## HOW TO COMPLETE THIS TASK:
Look below for the line with "This screenshot has width=1280, height=800." and the line with "to the Blogger". Copy exactly those two lines and every line between, but not the pictures.

## EXERCISE MATERIAL:
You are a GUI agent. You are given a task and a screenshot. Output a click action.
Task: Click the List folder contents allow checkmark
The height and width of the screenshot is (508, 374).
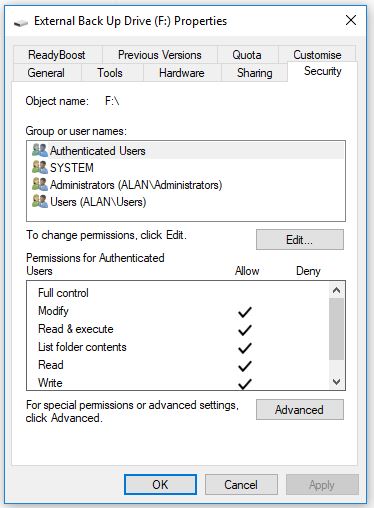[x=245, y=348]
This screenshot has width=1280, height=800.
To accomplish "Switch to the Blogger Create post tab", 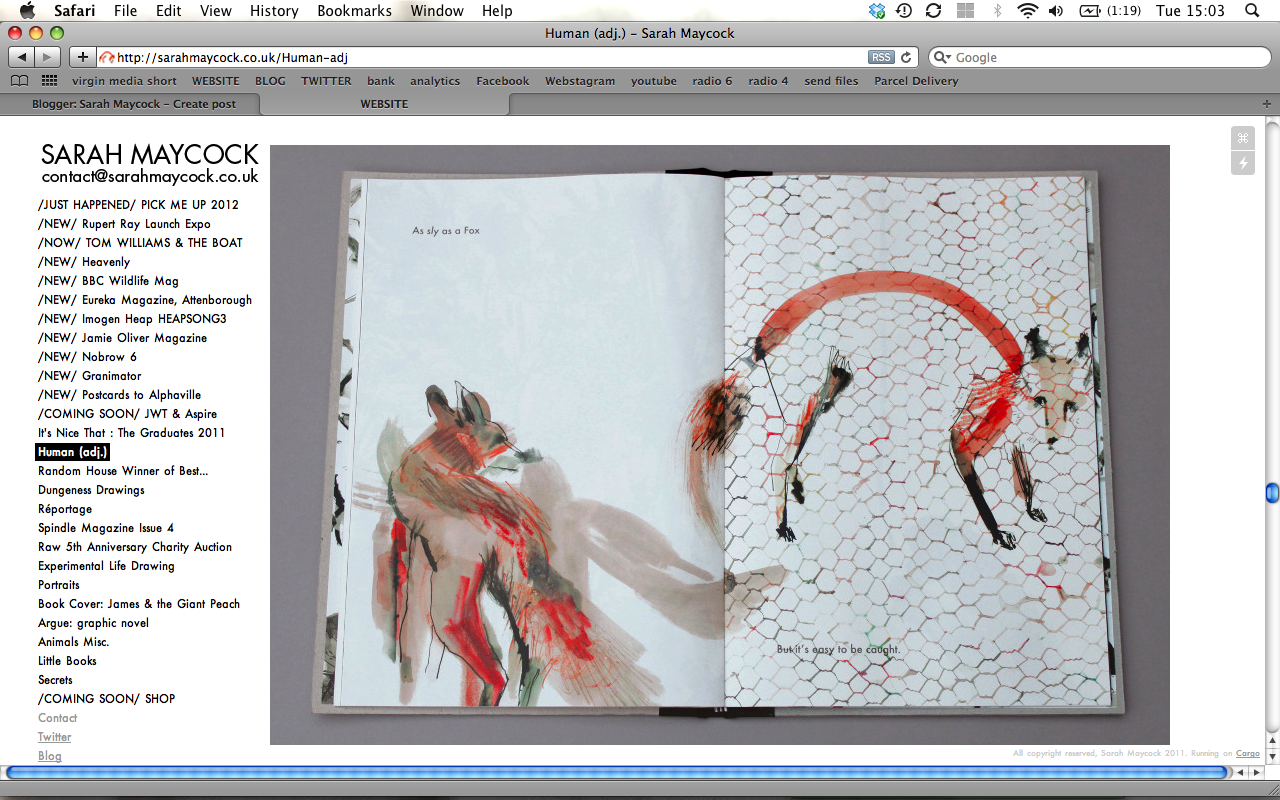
==
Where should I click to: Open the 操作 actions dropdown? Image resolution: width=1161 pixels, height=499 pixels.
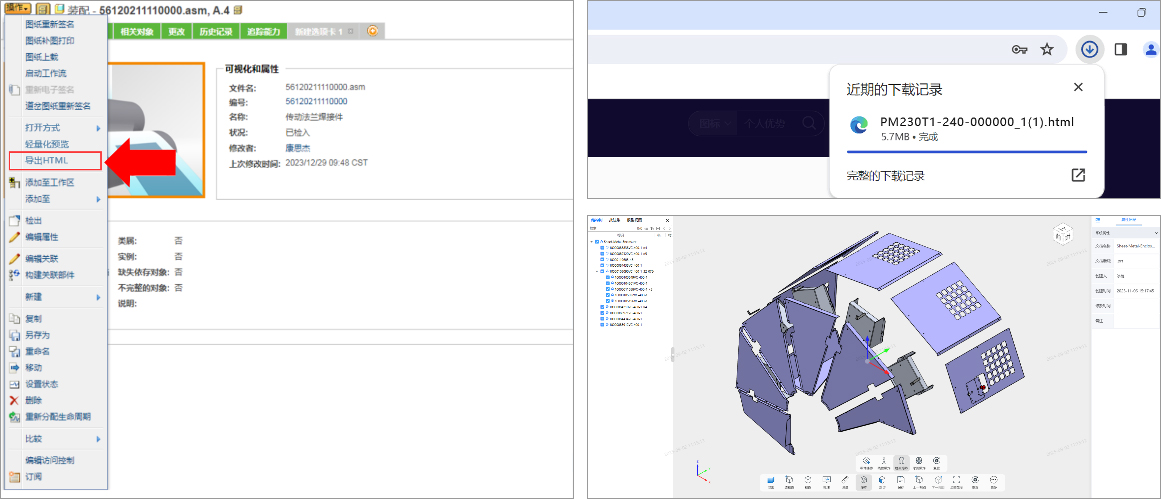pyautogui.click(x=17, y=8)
--
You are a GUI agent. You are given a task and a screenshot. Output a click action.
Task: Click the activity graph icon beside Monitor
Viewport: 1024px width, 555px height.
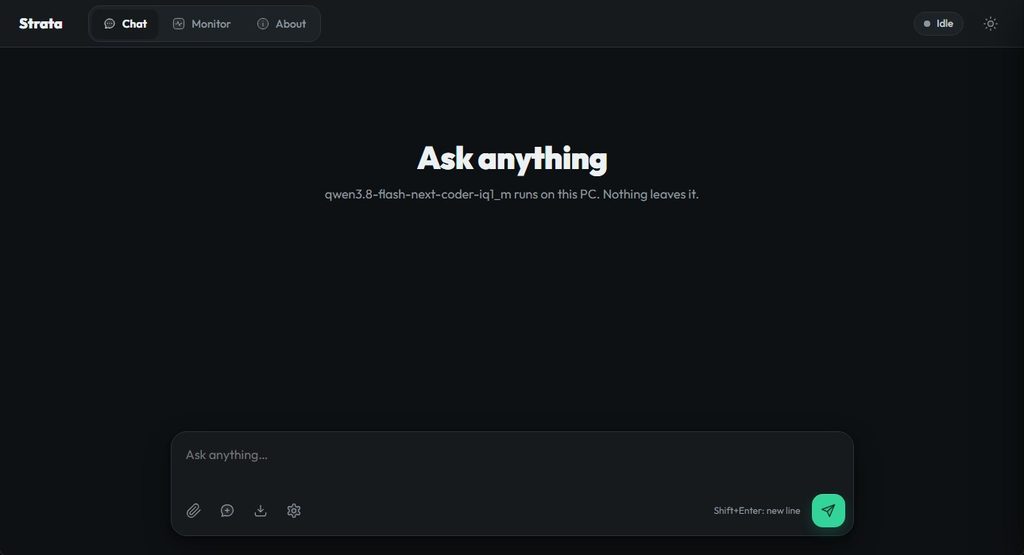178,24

## ANSWER TO THIS TASK:
This screenshot has width=1280, height=800.
To accomplish "Switch to the Blogger Create post tab", 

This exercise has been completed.